Thursday, September 25, 2014

#1,501. Sullivan's Travels (1941)


Directed By: Preston Sturges

Starring: Joel McCrea, Veronica Lake, Robert Warwick


Tag line: "A Happy-Go Lucky Hitch-Hiker on the Highway to happiness! He wanted to see the world . . . but wound up in Lover's Lane!"

Trivia: Veronica Lake was six months pregnant at the beginning of production, a fact she didn't tell Sturges until filming began. Sturges was so furious when he learned that, according to Lake, he had to be physically restrained







Preston Sturges’ 1941 comedy with a conscience, Sullivan’s Travels stars Joel McCrea as movie director John Lloyd Sullivan, whose films (such as Ants in Your Plants of 1939) are among the most popular in the country. 

Yet despite his success, Sullivan longs to make a movie that’s socially relevant, reflecting the poverty and despair currently gripping the nation. To research his latest project, a human drama titled O Brother, Where art Thou, Sullivan poses as a hobo, and with only $0.10 in his pocket he sets out to experience what it means to be hungry and out of work. 

Along the way, he meets a would-be actress (Veronica Lake) who joins Sullivan on his grand adventure. Together, the two spend time among the poor and destitute, sleeping on mission floors and eating in soup kitchens. 

Convinced he’s now ready to tackle O Brother, Where Art Thou, Sullivan returns to the Hollywood fold. But when he attempts to reward the needy who aided his research, he finally learns what true suffering is.

Joel McCrae is utterly believable as the well-meaning yet naïve title character, and the early scenes depicting his journey to poverty row are played almost entirely for laughs.
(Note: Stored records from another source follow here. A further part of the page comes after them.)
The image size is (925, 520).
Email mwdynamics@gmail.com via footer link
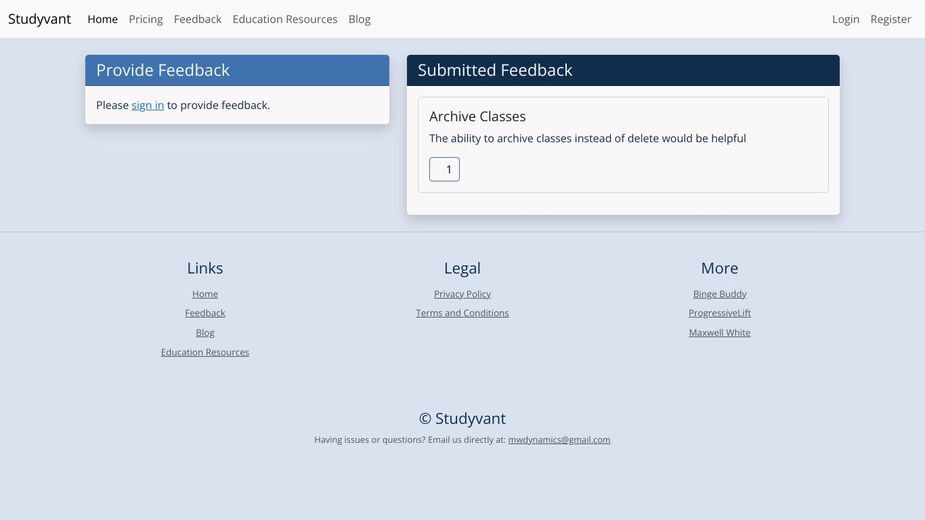[559, 440]
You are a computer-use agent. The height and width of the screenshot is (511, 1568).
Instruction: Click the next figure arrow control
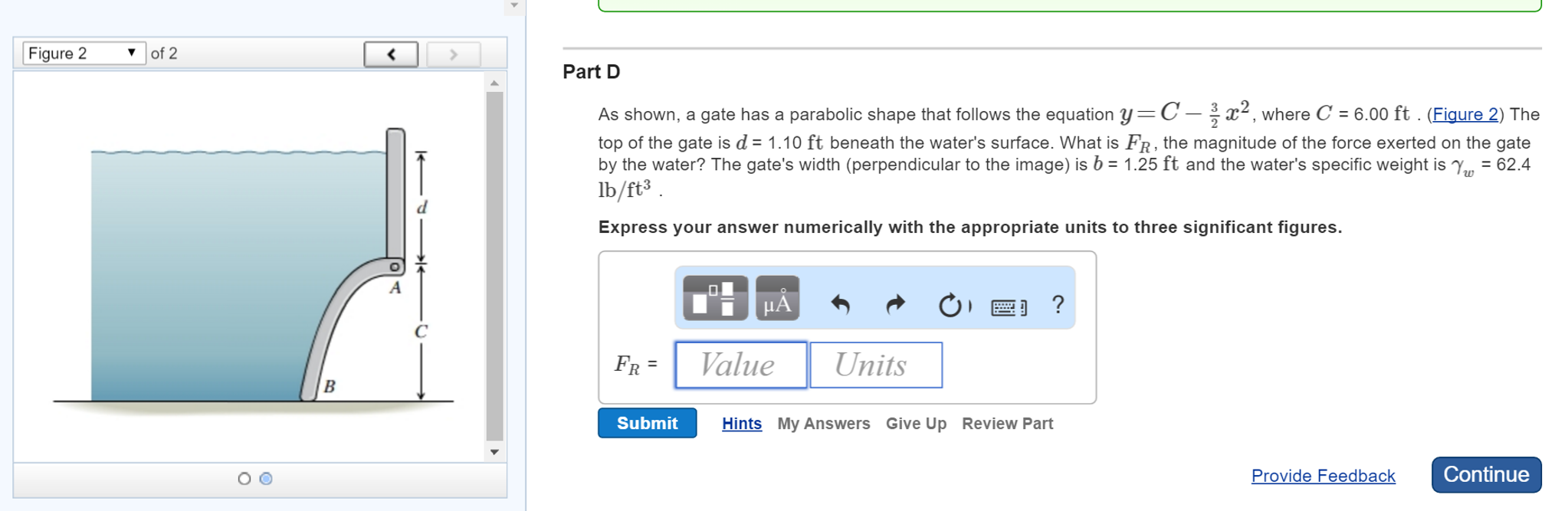click(454, 54)
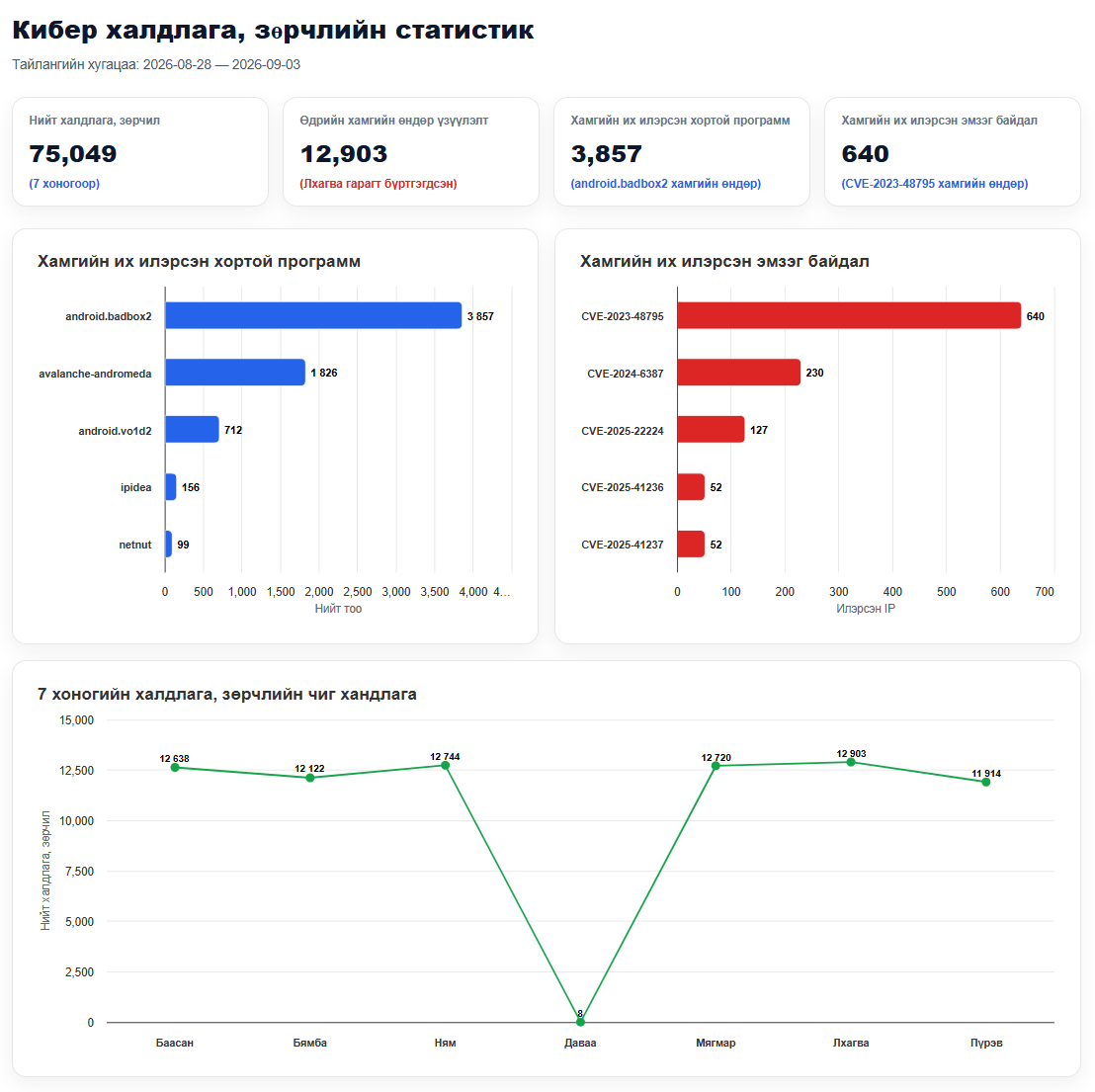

After ditching the “land yacht”, a large bus hired by the studio to follow closely behind and make sure he doesn’t get into trouble, Sullivan visits a farm owned and operated by an elderly widow (Almira Sessions) and her sister (Esther Howard), who offer him room and board in exchange for his services (chopping wood, etc). When the widow takes a liking to him, Sullivan sneaks out in the middle of the night and hitches a ride, only to end up back in Hollywood! 
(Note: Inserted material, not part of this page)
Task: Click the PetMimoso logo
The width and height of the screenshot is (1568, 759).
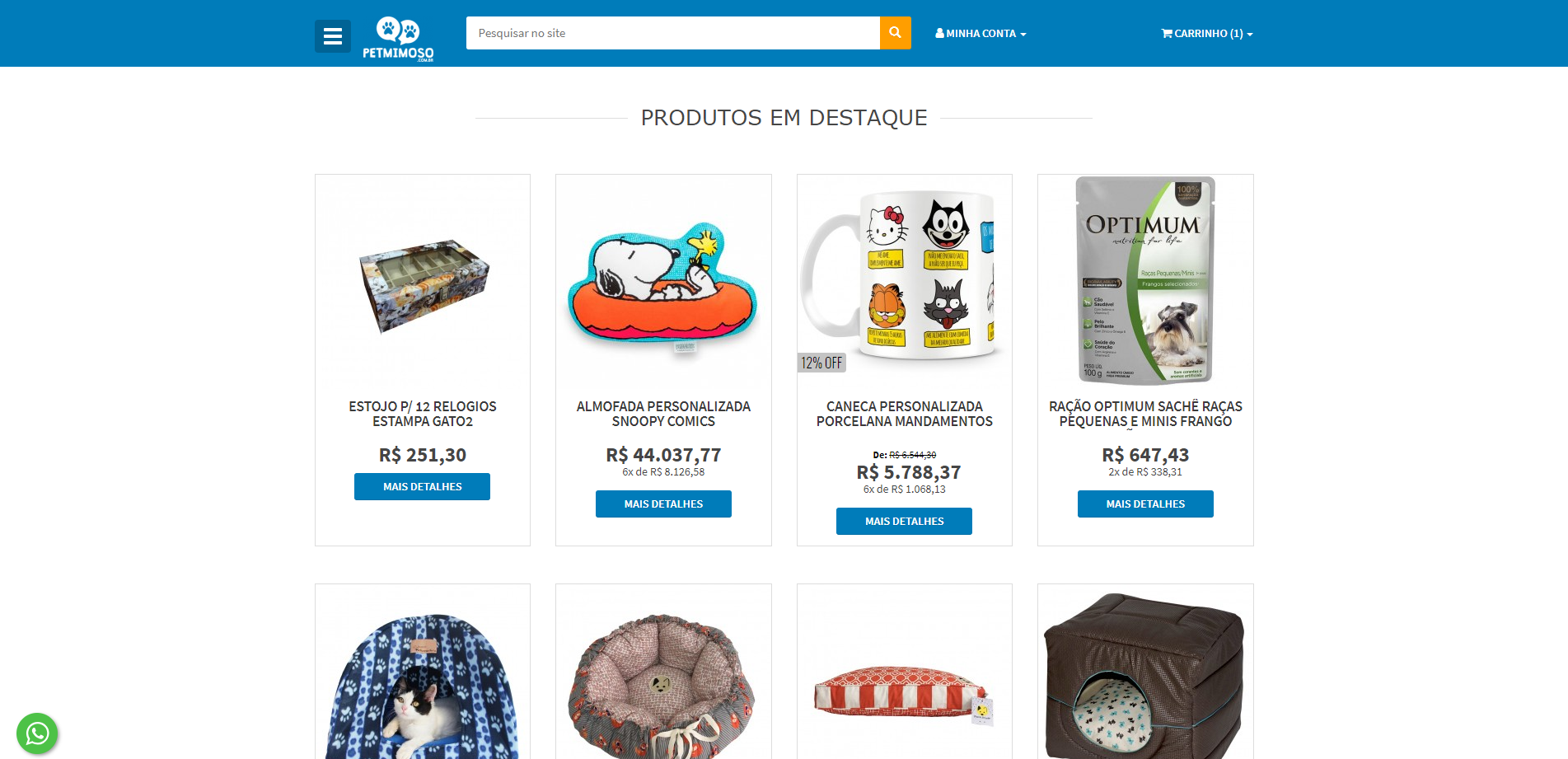Action: (398, 38)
Even his budding relationship with the struggling actress (Lake’s character is never given a name), who, disguised as a boy, accompanies him on his journey, plays out like a romantic comedy (in one very funny scene, the two learn that leaping from a moving train is twice as difficult as hopping onto one).

Then, at about the halfway mark, director Sturges throws his audience a curve by changing the entire tone of the picture, taking what had been a lively comedy and transforming it into a drama ripe with social commentary. The trouble begins when Sullivan, feeling he’s completed his mission, again visits the poor, this time to hand out $5 bills as a “thank you” for opening his eyes to their plight. Before he can do so, however, he’s jumped by a vagrant and knocked unconscious. Dragging Sullivan’s limp body into an abandoned railway car and stealing his shoes, the vagrant then runs off, only to be struck and killed by a passing train. 

This kicks off a chain of events that takes Sullivan's Travels in a very dark direction. After giving us plenty to laugh about early on, Sturges, with these later scenes, stirs our emotions in a much different, yet equally satisfying way.

Wonderfully acted and expertly directed, Sullivan’s Travels is a marvelous motion picture.